• Set exercise
Rename "folder" to "directory" in the records from the line containing "You are a GUI" through the line containing "click(249, 534)", and give back only those lines with everything else unchanged and the pictures left out.

• Dataset content
= = = = =

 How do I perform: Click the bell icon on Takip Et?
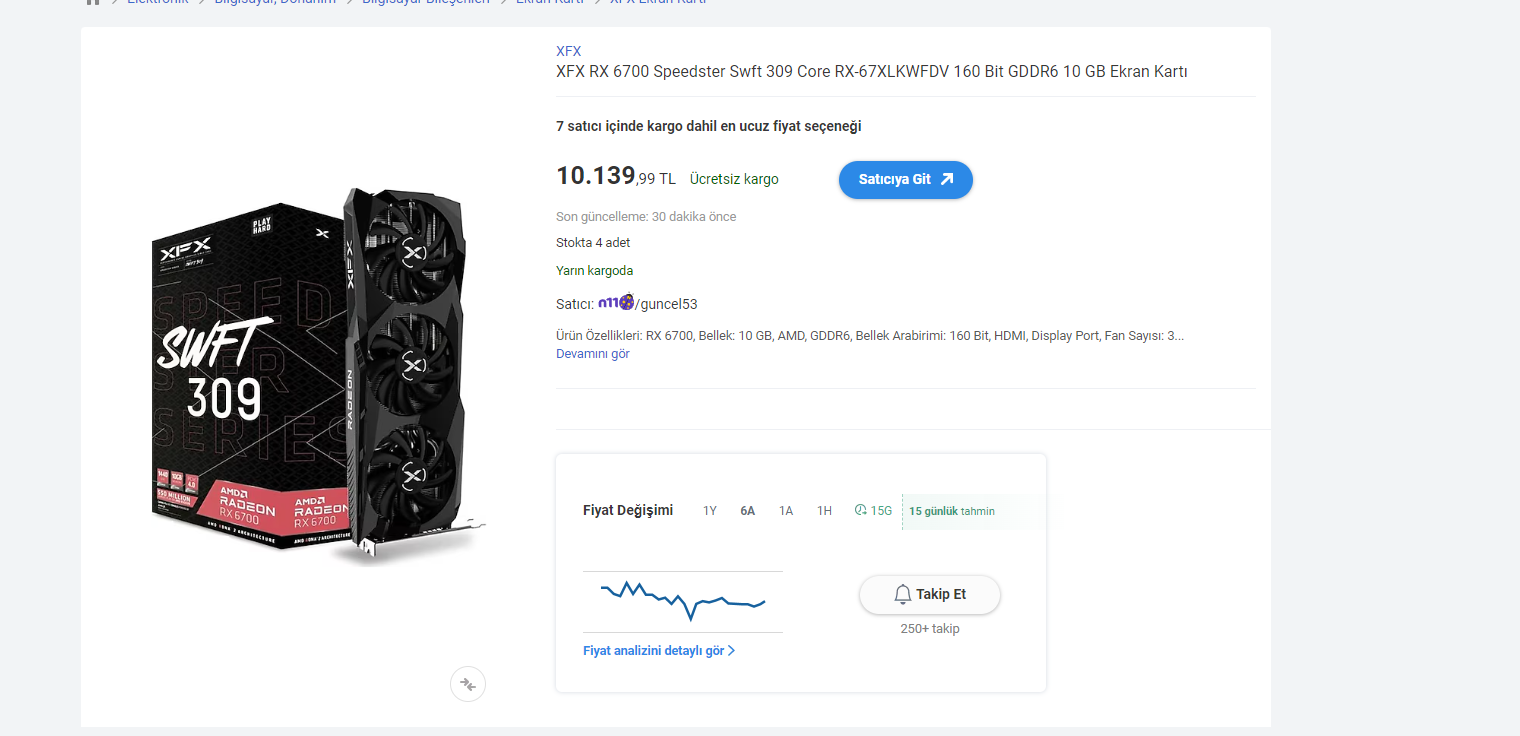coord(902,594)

= = = = =

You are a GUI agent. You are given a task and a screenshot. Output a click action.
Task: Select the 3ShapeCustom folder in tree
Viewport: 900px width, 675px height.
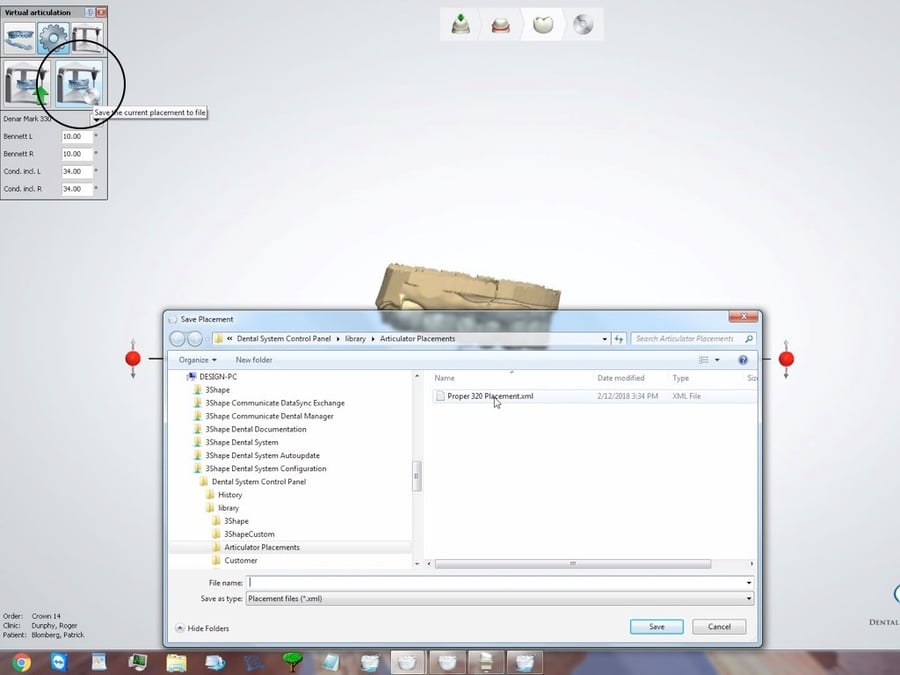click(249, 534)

= = = = =

• Worked solution
You are a GUI agent. You are given a task and a screenshot. Output a click action.
Task: Select the 3ShapeCustom directory in tree
Viewport: 900px width, 675px height.
click(249, 534)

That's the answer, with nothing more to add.